Title of Paper: Raman Airborne Spectroscopic Lidar

Principal Author: Dr. David Whiteman

Abstract: Improved understanding of the dynamic and radiative properties of atmospheric water in all of its phases and of atmospheric aerosols and their influence on cloud properties are high priorities of the Earth Science Enterprise (ESE). The Raman Airborne Spectroscopic Lidar (RASL) is designed to address these and other high priority Earth Science Enterprise measurement requirements in a broader fashion than any other airborne lidar.

RASL is being developed as a part of the first Instrument Incubator Program to be compatible with such aircraft as the NASA DC-8 and P-3. It will be laboratory validated by March, 2002 to measure water vapor mixing ratio, aerosol scattering ratio, aerosol extinction, aerosol depolarization, cirrus cloud optical depth and cloud liquid water. A recently developed retrieval algorithm has demonstrated that these measurements can be used to also derive liquid cloud droplet radius and droplet number density. This combined set of measurements represents a revolution in airborne remote sensing of the atmosphere enabling studies of such important topics as the indirect aerosol effect to be studied.

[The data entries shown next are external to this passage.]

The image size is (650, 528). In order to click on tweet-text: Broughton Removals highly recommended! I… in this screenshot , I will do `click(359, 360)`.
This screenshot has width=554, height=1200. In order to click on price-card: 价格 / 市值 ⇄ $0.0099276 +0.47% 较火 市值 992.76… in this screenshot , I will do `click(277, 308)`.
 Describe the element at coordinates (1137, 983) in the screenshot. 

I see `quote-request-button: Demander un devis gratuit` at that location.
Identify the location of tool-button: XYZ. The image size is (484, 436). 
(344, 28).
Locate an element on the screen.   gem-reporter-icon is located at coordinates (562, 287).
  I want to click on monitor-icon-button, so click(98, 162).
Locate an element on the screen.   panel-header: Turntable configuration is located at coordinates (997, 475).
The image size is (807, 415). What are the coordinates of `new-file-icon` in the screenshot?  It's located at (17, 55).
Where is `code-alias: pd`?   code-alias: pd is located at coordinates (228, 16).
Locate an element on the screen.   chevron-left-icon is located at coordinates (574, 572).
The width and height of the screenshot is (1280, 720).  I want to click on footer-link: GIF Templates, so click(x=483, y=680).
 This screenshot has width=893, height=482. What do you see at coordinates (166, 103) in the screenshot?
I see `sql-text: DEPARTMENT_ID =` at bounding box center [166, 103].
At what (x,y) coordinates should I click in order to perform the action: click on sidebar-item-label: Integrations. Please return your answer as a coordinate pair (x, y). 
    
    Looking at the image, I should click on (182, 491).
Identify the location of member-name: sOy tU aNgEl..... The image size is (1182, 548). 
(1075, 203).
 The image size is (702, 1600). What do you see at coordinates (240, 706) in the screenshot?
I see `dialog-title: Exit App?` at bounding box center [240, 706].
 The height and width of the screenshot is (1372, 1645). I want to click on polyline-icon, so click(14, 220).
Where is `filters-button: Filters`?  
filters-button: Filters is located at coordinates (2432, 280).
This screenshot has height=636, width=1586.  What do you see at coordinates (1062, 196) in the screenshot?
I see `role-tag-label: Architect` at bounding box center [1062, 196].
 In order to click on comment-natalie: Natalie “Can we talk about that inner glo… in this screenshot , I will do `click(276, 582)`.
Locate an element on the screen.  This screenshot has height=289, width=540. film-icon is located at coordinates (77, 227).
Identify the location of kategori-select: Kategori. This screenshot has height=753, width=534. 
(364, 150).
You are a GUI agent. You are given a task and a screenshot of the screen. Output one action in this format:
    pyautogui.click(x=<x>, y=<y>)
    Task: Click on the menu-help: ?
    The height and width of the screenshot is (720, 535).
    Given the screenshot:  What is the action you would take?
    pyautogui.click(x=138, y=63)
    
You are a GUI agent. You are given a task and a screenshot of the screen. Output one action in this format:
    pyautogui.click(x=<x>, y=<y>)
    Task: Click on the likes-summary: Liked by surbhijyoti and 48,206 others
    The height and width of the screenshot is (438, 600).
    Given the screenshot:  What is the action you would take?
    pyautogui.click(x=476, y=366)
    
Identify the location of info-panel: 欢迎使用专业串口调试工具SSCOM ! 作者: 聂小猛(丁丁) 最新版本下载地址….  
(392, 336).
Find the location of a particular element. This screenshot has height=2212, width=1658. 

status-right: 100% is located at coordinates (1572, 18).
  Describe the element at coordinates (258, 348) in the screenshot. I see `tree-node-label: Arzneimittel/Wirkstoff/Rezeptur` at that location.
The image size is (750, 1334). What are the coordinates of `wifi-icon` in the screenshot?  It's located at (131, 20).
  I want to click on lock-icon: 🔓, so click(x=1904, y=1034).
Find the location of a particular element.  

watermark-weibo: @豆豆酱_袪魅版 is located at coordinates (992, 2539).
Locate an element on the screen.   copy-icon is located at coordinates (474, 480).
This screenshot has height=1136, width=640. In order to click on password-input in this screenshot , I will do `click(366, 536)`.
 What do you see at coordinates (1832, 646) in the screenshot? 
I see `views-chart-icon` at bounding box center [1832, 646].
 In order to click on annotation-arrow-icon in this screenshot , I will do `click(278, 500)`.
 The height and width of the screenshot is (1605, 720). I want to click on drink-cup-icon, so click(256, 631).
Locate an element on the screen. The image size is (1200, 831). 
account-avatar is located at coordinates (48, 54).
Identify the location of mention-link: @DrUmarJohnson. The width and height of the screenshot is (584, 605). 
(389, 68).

We have proposed to the second IIP to advance necessary technologies for airborne Raman lidar. We propose fundamental research and development in the technology of UV interference filters which are needed for RASL measurements. We also propose the development of the necessary flight-hardened technologies that will permit the first test flight of RASL. These technologies include automated bore-site alignment and laser thermal stabilization sub-systems. The successful flight test of RASL will bring to an airborne platform the broad range of Raman lidar measurement capability, during both the daytime and nighttime, that has formerly been limited to ground-based systems thus permitting a wide range of ESE science questions to be addressed.